• _Exercise prompt_: For this exercise, reproduce the entries below exactly, but only from the line containing "Edit times with the pencil icon" through the line containing "Click the bright", both included.

[Collected data entries]
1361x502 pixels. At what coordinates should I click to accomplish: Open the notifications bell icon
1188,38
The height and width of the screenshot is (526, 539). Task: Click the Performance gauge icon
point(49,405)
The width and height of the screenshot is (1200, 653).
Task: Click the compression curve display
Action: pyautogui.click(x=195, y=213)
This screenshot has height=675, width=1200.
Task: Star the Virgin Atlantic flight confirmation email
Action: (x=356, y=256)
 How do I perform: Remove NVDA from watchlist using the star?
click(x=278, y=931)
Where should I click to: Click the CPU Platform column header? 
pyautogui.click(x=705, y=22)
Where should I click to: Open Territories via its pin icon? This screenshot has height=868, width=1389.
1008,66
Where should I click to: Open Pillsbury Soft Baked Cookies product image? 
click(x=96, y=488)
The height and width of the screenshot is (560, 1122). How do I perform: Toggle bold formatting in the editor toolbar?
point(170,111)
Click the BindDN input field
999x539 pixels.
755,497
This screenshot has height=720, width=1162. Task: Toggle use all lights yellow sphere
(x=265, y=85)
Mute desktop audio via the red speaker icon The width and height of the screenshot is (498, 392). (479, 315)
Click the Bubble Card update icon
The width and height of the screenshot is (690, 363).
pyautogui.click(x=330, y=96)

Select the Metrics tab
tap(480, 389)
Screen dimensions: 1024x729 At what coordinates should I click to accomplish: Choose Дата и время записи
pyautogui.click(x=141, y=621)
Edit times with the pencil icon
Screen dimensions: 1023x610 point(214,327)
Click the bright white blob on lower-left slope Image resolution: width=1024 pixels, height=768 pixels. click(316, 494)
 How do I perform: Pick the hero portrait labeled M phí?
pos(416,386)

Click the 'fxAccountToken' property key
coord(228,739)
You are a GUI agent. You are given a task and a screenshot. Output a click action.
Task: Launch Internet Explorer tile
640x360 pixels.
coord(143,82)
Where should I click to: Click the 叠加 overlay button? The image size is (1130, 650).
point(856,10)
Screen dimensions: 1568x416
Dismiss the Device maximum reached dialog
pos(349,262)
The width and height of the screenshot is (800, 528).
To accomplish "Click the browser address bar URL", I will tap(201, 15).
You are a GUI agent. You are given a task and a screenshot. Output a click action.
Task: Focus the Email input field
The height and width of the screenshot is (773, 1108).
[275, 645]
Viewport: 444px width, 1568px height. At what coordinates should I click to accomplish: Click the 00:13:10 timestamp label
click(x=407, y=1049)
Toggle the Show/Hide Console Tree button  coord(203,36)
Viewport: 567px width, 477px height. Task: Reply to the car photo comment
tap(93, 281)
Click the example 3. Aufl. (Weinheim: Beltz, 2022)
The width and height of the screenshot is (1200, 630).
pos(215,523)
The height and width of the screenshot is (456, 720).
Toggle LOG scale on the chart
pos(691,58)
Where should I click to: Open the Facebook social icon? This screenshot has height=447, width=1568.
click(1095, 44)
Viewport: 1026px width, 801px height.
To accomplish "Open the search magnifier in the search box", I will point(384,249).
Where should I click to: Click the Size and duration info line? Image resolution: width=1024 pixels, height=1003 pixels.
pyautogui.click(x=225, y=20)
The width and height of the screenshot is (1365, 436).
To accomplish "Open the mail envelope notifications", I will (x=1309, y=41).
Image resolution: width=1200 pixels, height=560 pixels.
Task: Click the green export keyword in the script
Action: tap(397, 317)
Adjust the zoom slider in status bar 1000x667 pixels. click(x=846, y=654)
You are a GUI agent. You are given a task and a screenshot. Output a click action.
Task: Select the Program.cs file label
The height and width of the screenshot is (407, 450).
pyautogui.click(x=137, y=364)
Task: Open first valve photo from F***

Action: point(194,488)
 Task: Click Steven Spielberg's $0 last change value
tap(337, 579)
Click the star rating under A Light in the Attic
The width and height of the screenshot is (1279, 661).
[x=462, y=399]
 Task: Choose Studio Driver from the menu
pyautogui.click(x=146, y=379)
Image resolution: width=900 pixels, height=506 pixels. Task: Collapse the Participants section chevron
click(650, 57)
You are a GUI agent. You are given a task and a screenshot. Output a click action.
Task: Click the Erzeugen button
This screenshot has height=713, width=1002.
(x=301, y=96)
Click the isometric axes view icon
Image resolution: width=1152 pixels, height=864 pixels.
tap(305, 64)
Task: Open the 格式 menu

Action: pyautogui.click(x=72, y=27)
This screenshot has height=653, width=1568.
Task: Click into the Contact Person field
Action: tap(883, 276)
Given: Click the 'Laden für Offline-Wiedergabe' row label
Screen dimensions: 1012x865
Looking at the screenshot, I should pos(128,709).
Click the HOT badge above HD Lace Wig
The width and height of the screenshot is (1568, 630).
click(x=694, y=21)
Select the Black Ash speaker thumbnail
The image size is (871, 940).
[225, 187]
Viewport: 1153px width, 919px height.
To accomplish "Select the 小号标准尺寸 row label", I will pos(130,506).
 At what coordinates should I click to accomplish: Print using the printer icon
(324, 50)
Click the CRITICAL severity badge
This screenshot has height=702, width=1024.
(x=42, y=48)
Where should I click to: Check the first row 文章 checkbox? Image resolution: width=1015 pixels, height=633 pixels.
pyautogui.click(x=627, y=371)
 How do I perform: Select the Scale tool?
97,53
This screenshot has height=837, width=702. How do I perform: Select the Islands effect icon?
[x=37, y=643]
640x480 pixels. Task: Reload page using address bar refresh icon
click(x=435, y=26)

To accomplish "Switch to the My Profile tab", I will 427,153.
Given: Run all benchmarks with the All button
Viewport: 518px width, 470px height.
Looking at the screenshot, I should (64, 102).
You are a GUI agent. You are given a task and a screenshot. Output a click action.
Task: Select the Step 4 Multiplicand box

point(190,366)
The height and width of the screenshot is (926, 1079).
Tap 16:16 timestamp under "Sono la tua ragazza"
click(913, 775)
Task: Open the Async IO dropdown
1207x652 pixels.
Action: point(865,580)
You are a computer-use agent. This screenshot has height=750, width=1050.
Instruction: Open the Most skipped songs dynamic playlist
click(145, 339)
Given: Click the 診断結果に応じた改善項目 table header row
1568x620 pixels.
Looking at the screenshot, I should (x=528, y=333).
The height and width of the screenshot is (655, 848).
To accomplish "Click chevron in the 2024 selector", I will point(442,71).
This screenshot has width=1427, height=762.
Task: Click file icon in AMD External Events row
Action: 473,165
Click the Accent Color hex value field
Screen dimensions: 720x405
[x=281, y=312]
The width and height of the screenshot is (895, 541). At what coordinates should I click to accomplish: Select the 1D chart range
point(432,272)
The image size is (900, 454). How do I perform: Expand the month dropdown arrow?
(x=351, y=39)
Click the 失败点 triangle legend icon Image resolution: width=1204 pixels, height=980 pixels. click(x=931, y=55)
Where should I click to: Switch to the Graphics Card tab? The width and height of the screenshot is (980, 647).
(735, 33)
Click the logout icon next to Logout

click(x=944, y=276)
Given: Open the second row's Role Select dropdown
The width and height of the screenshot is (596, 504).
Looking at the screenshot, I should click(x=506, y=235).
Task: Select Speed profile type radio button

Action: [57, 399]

• _Result of the exercise_:
Edit times with the pencil icon
Screen dimensions: 1023x610 point(214,327)
Click the bright white blob on lower-left slope Image resolution: width=1024 pixels, height=768 pixels. click(316, 494)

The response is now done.